Martin Horne of Babson Capital believes senior secured bonds offer plenty of value to investors.
When the technicalities of corporate bonds become front page news, it is generally for very bad reasons – and so it was in the global financial crisis of 2008–09.
In the intervening years, however, many companies have cleaned up their balance sheets and reduced their borrowing. In a number of sectors, perhaps most notably finance, borrowing cultures have changed significantly, in great part due to regulation.
Thus banks now tend to hold higher levels of ‘contingent capital’, often in the form of ‘coco bonds’ – shorthand for ‘contingent convertible bonds’. If a company faces default, these bonds automatically convert into equity, which leads to a rapid drop in their value, hitting investors. Martin Horne of Babson Capital, which manages the St. James’s Place Corporate Bond fund, believes that some of these risks are now being overlooked.
“A lot of bond owners don’t know the risk of convertible bonds – many people always assumed they would never actually be converted,” said Horne.
Horne invests in senior secured bonds, a far safer form of bonds that sit at the top of the capital ladder. Just as investors are failing to price in risk on coco bonds, so Horne believes they are failing to understand the far safer nature of senior secured bonds. “We do think there is a lot of value in senior secured bonds at the moment,” he says.
Senior secured bonds, on the other hand, sit at the top of the capital ladder, which means they are the first to get repaid, and the last to suffer in the event of a default. Inevitably, that means they tend to come with a premium over the next-best level, unsecured debt. Horne believes that premium is now exceptionally cheap.
“Unsecured bonds are trading at 7.55% above Treasuries [US government bonds], but secured debt is trading at 7.25% above,” says Horne. (The percentage yield is directly correlated to the risk level: the higher the risk, the higher the yield.)
“That means that investors buying unsecured debt are not being rewarded for the additional risk. So why take it?” says Horne.
Horne sees a number of macroeconomic factors as supportive of the credit class more broadly. He points to the European Central Bank’s extension of quantitative easing (as well as accommodative monetary policy in other currency areas) and to the resilience of consumer spending. Among the headwinds for investors, he highlights low corporate profits, low inflation, and trouble in emerging markets. Many are also concerned at disappointing global growth rates but, for bond investors, low growth comes with a silver lining.
“Slow, low growth is actually favourable for bonds,” says Horne. “We want positive GDP growth. But a low-growth environment is good for what we do – high growth leads to over-confidence, after which credit quality deteriorates and default risks increase."
As of the end of January, the fund was invested in 121 debt issuers and the average maturity of the bonds was around five-and-a-half years. Bonds in the portfolio average a 6% return above Treasuries – twice as good as what was on offer before the financial crisis, Horne points out. Nevertheless, although credit conditions have improved considerably, there are areas he currently avoids.
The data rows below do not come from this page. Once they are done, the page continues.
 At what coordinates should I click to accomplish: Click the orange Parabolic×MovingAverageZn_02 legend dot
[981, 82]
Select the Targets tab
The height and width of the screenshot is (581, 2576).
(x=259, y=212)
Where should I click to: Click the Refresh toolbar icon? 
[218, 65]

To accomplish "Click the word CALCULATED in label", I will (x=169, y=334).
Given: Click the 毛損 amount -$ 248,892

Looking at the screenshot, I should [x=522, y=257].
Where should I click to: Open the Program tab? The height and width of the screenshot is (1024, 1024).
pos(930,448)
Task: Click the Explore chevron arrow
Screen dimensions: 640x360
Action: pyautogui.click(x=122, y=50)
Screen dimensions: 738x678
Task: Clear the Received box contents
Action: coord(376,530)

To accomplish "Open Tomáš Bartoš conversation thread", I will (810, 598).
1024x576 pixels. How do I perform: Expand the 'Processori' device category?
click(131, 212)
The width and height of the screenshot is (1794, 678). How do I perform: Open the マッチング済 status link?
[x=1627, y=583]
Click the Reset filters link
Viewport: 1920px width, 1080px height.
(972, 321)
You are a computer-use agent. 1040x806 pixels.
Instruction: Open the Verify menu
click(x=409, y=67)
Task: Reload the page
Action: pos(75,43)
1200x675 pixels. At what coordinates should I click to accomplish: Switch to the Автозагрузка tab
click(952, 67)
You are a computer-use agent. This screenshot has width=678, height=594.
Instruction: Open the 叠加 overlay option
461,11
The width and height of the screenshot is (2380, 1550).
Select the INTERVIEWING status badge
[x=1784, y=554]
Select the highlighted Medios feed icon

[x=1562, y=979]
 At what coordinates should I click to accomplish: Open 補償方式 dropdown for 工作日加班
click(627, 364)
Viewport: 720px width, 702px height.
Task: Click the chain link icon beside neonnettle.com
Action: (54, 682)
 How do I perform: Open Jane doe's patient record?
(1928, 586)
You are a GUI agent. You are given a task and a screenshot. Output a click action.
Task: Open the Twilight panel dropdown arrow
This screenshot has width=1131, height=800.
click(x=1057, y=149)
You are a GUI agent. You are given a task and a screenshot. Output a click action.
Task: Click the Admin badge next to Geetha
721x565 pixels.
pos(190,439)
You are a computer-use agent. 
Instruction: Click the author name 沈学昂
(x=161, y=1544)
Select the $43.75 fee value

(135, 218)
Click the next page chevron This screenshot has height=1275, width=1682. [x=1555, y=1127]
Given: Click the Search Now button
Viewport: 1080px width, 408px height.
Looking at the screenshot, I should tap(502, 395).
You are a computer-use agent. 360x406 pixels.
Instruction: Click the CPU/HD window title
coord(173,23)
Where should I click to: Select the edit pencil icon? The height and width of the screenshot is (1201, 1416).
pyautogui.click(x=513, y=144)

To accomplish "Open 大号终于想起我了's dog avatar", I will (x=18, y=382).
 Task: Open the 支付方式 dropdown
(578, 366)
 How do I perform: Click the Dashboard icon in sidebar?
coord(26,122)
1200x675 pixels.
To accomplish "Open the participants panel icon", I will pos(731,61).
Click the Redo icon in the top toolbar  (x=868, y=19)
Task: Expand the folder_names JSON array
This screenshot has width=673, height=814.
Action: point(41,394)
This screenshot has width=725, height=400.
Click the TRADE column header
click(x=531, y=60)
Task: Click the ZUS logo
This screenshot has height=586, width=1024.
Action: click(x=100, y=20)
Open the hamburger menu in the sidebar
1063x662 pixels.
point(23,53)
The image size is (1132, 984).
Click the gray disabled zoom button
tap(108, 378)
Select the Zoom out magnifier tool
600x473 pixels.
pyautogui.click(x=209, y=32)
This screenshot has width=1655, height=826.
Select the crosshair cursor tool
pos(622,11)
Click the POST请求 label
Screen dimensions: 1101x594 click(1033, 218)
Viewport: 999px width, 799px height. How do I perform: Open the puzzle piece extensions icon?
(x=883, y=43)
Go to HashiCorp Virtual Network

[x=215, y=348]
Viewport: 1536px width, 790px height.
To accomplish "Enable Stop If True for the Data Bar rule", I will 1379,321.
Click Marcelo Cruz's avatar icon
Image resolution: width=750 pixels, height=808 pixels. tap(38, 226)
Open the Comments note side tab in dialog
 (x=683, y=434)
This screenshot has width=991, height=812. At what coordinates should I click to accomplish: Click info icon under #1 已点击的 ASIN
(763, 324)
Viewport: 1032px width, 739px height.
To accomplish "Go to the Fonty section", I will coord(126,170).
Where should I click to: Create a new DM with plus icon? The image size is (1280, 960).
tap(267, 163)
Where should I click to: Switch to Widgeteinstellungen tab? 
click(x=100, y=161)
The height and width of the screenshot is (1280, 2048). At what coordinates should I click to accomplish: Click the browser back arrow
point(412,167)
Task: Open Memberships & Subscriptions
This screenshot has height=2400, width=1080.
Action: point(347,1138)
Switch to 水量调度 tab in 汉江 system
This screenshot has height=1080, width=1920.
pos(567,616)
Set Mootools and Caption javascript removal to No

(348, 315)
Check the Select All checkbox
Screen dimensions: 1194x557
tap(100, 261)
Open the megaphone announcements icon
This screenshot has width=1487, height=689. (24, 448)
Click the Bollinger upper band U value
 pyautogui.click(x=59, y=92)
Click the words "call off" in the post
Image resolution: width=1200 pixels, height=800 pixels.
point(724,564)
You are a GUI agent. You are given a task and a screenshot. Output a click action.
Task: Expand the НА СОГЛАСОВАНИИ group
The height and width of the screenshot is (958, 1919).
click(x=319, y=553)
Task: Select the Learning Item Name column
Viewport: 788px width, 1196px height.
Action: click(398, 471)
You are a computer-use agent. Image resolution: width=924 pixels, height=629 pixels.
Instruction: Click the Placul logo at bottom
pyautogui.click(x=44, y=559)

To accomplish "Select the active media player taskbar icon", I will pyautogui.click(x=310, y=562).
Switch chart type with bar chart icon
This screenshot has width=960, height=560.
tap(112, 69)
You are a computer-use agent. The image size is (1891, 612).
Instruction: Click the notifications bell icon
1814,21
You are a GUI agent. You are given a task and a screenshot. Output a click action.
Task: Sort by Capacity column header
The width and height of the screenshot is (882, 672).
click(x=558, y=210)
“Credit quality is all-important in constructing the portfolio – we avoid financials at the moment,” says Horne. “The issuers we hold are well-capitalised, strong businesses like Vue, Warner Music, Brakes [the ‘foodservice provider’] and Travelex.”
Such companies are resilient, Horne argues, “even in downturns”. In the current environment, Horne believes they make for a doubly good investment, since spreads continue to price in too much risk. Moreover, few asset classes offer better security in troubled times – when a company faces debt trouble, senior secured bondholders get repaid ahead of all other investors.
“When a company faces debt trouble, senior secured gets the keys to the business,” says Horne.
The opinions expressed are those of Martin Horne and are subject to market or economic changes. This material is not a recommendation, or intended to be relied upon as a forecast, research or advice. The views are not necessarily shared by other investment managers or by St. James’s Place Wealth Management.